Итак, отшельничество - цвет гражданства. Итак, общественная жизнь есть все-таки естественная жизнь человека, вытекающая из глубочайших требований его видовых особенностей. Ее условности и немощи, стеснение и истощение, которые она приносит жизни интеллекта, все ее <насмешки>, так поражавшие Паскаля, - все-таки лишь акцидентальные изъяны, выражающие коренную немощь человеческой природы, выкуп -подчас невыносимо тяжкий - за самое главное благо: за то, что именно общественная жизнь подводит к духовной. Но сама она, именно из-за этого иерархического порядка, стоит ниже отшельнической жизни, как и движение рассудка стоит ниже непосредственного акта умозрения; общественная жизнь ниже и несовершенного отшельничества мыслителя и совершенного (по крайней мере, внутреннего) отшельничества святого290.
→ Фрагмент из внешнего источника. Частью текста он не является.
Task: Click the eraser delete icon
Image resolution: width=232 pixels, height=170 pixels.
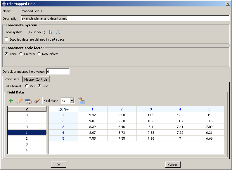Action: tap(37, 101)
Таким образом, на место неразрешимой антиномии приходит гармония. Конфликт не устранен (для этого пришлось бы устранить человека), но преодолевается: в принципе - совершенно, в силу же присущего нам состояния - до определенной степени. Страдание остается, но противоречие исчезает. Где можно видеть это лучше, нежели там, где чище всего совершается согласие духовного и общественного, - в том состоянии жизни, которое специально установлено для достижения человеком совершенства? В монашестве самые недостатки общественной жизни способствуют духовному благу. Каким же образом? Благодаря послушанию и неограниченной жертвенности. Ошибки начальствующих, заурядность среды, все, на что способен человек, что может претерпеть босой кармелит от обутого, - все эти неприятности служат ли чему другому, как только скорейшей мистической смерти сердца, стремящегося сокрушить себя? Они лишь подталкивают его вперед на пути жизни с Богом. Вот насколько верно, что человек не примиряется с самим собой иначе, как на Кресте Христовом.